Dynamic Field Mapping (Users)
This feature allows the user to rename the previously fetched properties by mapping them to a dictionary field, effectively changing their name.
Note
Dynamic Field Mapping is not mandatory.
To create a new data dictionary field:
- Use the link provided.
- Once created, select Refresh to have the new data dictionary field display in the User Dictionary Field dropdown.
- From the Users Dictionary Field dropdown, select a mapped property.
- From the Mapped Field dropdown, select a value that is to be mapped to the new data dictionary field.
Note
To add more dictionaries, select the plus icon.
Select Next.
Group Collection
Verify that the system has successfully retrieved the requested data.
The table displays the first fetched results from the connected Identity Collector, as well as the fetched properties.
-
Select Yes or No to join this Identity Collector with any existing data sources.
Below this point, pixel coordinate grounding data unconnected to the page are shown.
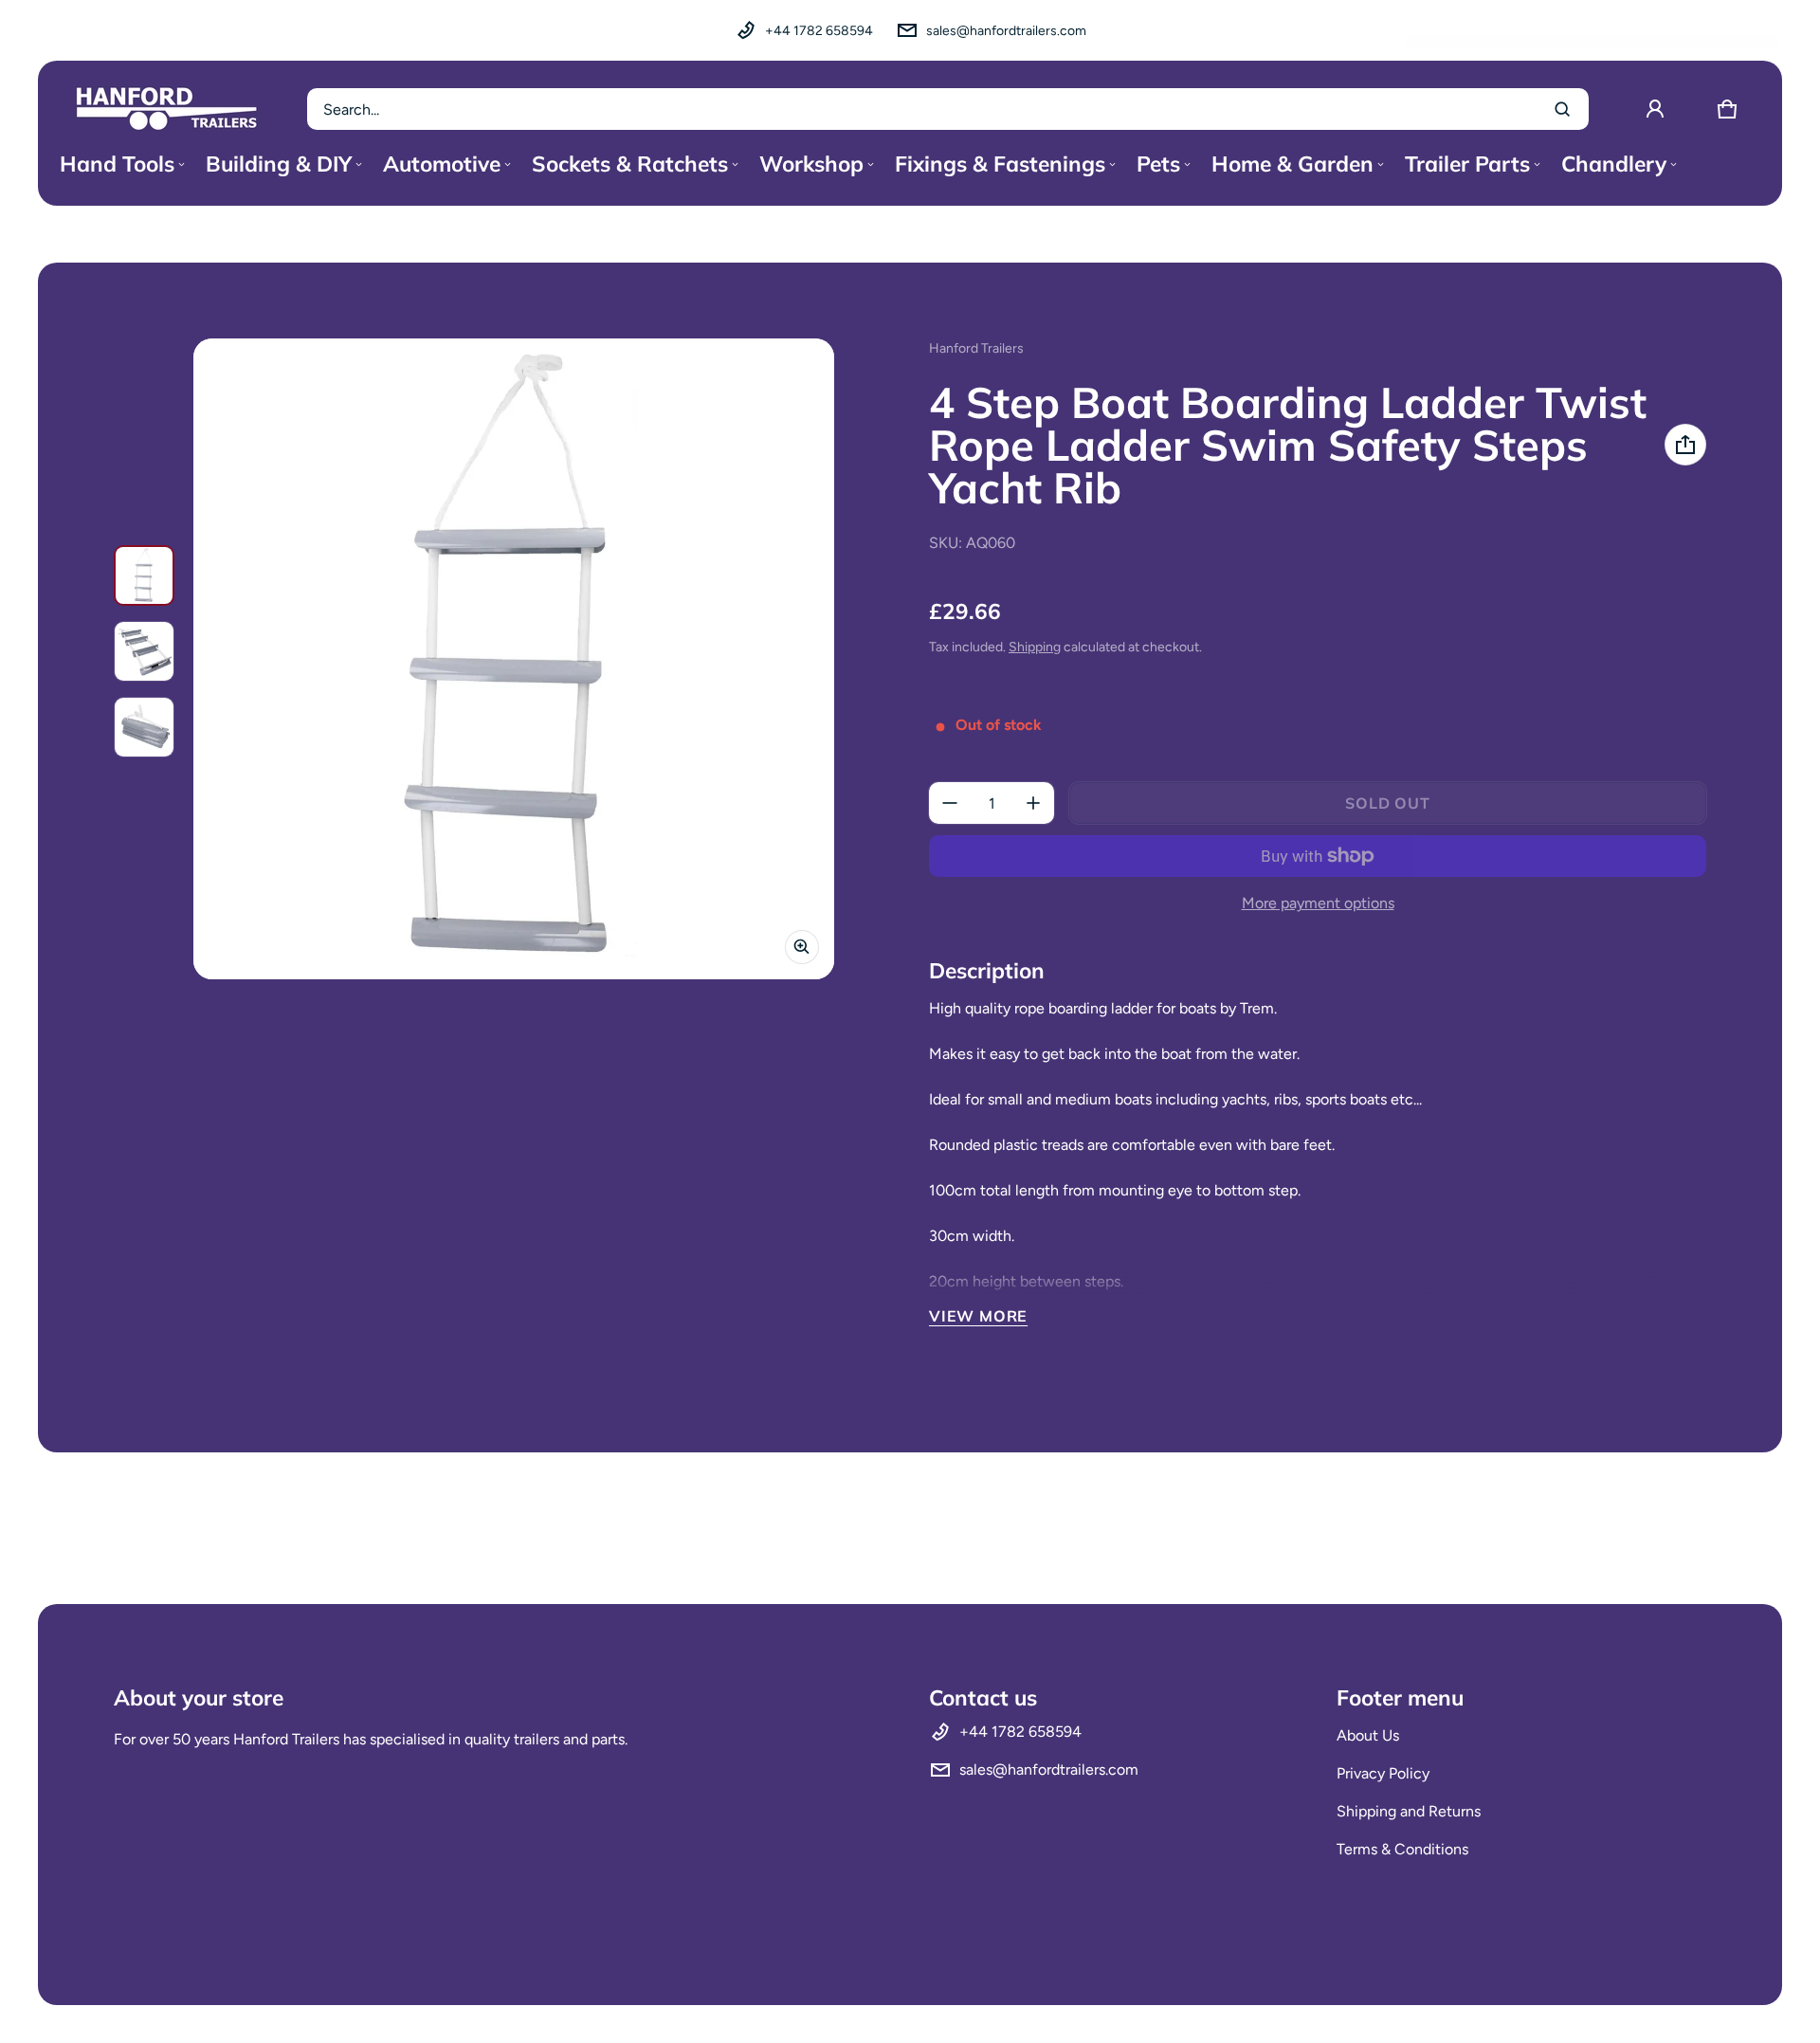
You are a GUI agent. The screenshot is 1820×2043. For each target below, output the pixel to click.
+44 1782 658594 (819, 31)
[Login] (1655, 109)
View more (978, 1315)
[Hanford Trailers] (167, 109)
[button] (1727, 109)
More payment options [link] (1318, 903)
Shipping (1035, 647)
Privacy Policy (1383, 1773)
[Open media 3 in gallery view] (144, 727)
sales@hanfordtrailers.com (1006, 31)
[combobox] (948, 109)
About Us (1368, 1735)
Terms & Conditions (1402, 1849)
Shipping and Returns (1409, 1811)
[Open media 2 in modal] (513, 658)
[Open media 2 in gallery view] (144, 651)
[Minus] (950, 803)
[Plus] (1033, 803)
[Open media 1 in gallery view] (144, 575)
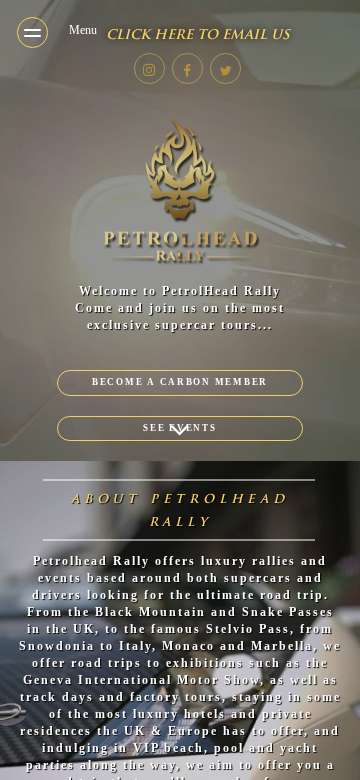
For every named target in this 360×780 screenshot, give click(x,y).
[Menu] (32, 32)
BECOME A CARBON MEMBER (180, 382)
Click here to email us (198, 34)
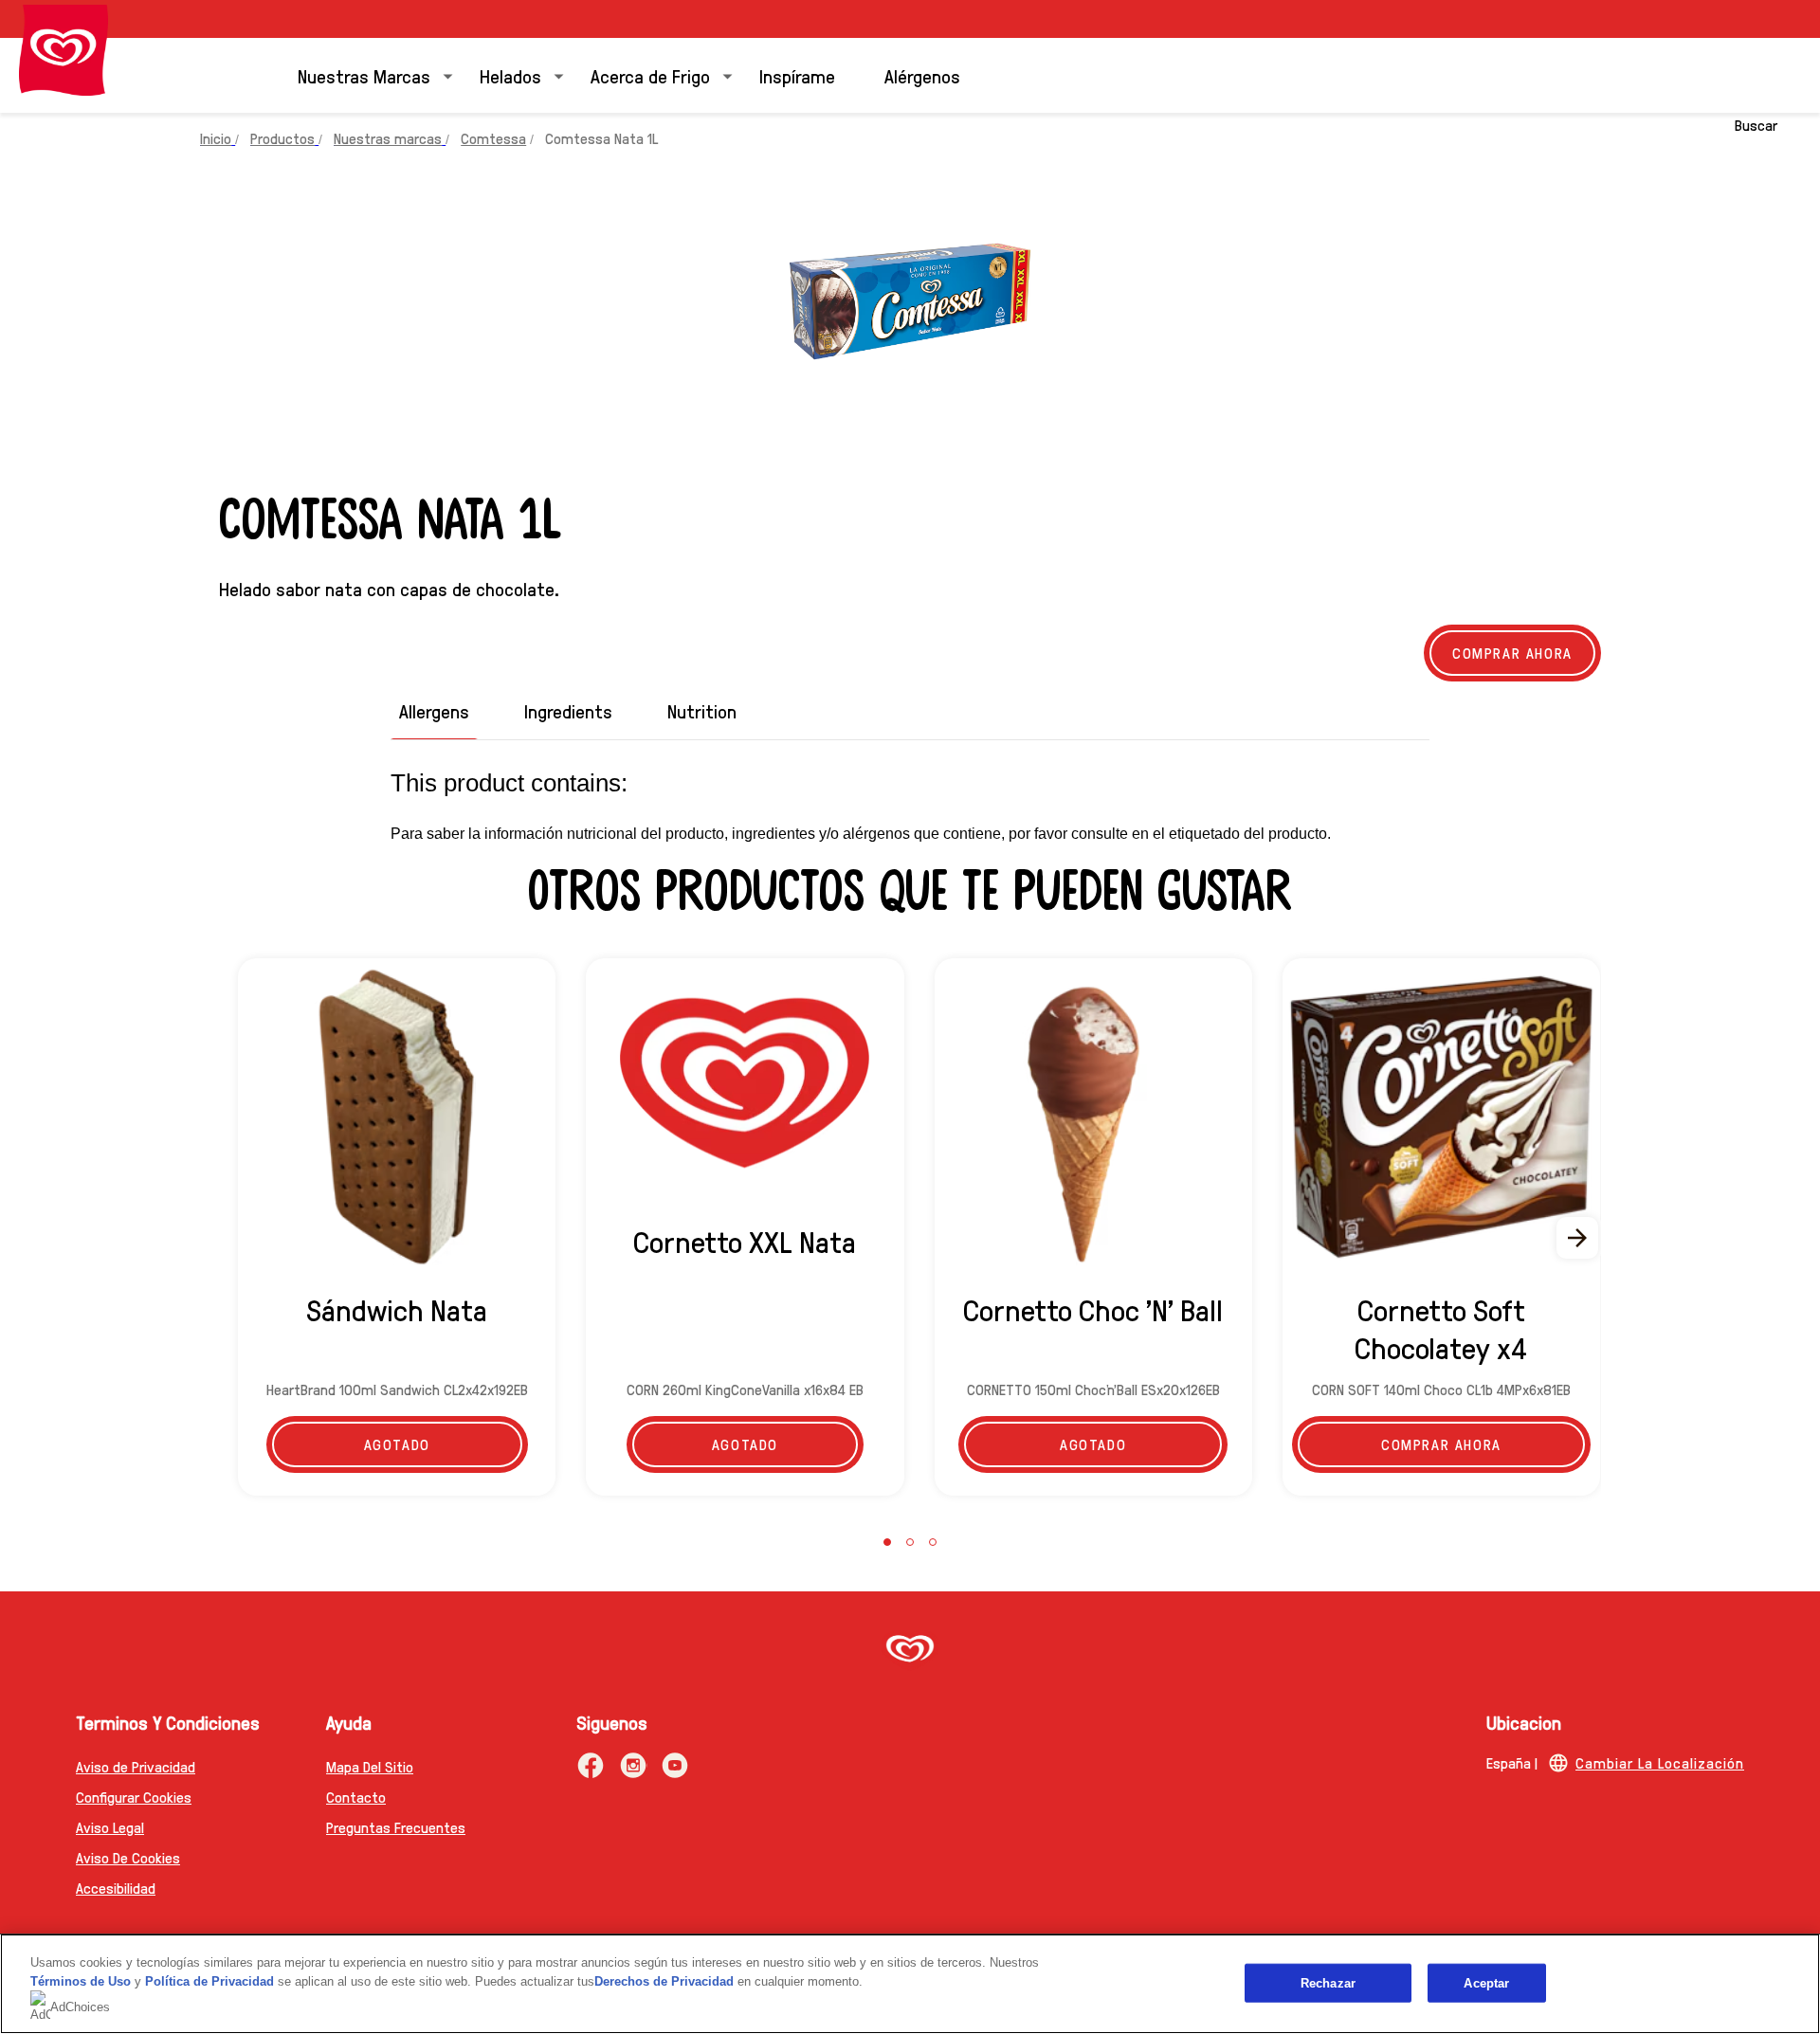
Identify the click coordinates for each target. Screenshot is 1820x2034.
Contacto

A user may want to join data sources to gain additional attributes that can be configured to the Identity Collector.
If you select No, select Next to proceed to the Dynamic Field Mapping screen (optional).
If you select Yes, use one of the Identity Collector fields as the local key to gather additional group fields from other data sources by joining those data sources.
Join Data Sources (Groups)
Complete the following steps:
- Select the desired data source you want to join with from the first dropdown.
- Select a Local Key you want to join.
- Select a Remote Key you want to join it to.
Note
Select the plus icon to join more data sources.
Select Next.
Dynamic Field Mapping (Groups)
This feature allows the user to rename the previously fetched properties by mapping them to a dictionary field, effectively changing their name.
Note
Dynamic Field Mapping is not mandatory.
To create a new data dictionary field:
- Use the link provided.
- Once created, click Refresh to have the new data dictionary field display in the Group Dictionary Field dropdown.
- From the Groups Dictionary Field dropdown, select a mapped property.
- From the Mapped Field dropdown, select a value that is to be mapped to the new data dictionary field.
Note
To add more dictionaries, select the plus icon.
Select Next.
Final Configurations
On the final screen in the Identity Collector wizard, a user can set a couple of final configurations and set the scheduler task.
Users Collection
The following final configurations are optional:
-
Email Field Mapping – Select an email field to be used to send alerts. If your Active Directory is integrated with Microsoft Exchange, you can map the
proxyAddresses
field. Otherwise, select a Users Dynamic Field that is already mapped from the wizard. -
Unique User Accounts Mapping – This is used to connect the Authentication Store Identity Collector to other Identity Collectors by setting the Same User Field between two or more Identity Collectors, mainly Cloud Identity Collectors, which extends the Access Request's Usage list.
Scheduler
If you wish to create a scheduled task, check the Create a Schedule toggle and complete the following:
-
Provide a name for the schedule.
-
The Scheduler is Active by default. If you wish to turn the scheduled task inactive, switch the toggle to Inactive.
-
If you want to start the Identity Collector process immediately, select Schedule. If you want to schedule the Identity Collector after a specific task completes, select Run After.
Note
If Run After is selected, all Schedule options will disappear.
-
Select how frequently you want the Identity Collector task to run:
- Once – One-time run. Verify the date selected is in the future.
- Hourly – Select the time and date for the run. Verify the date selected is in the future. Either select a specific end date or select Never.
- Daily – Same as hourly.
- Weekly (Set as default) – Select a day or multiple days for recurring runs. Either select a specific end date or select Never.
- Monthly – Same as hourly.
- Quarterly – Same as hourly.
- Half Yearly – Same as hourly.
-
Yearly – Same as hourly.
-
If you want the task to end on a specific future date, select On and then provide the ending date. If the task should run without an end date, select Never.
-
Select Save to store the Identity Collector without running synchronization or select Save & Run to create and synchronize the Identity Collector.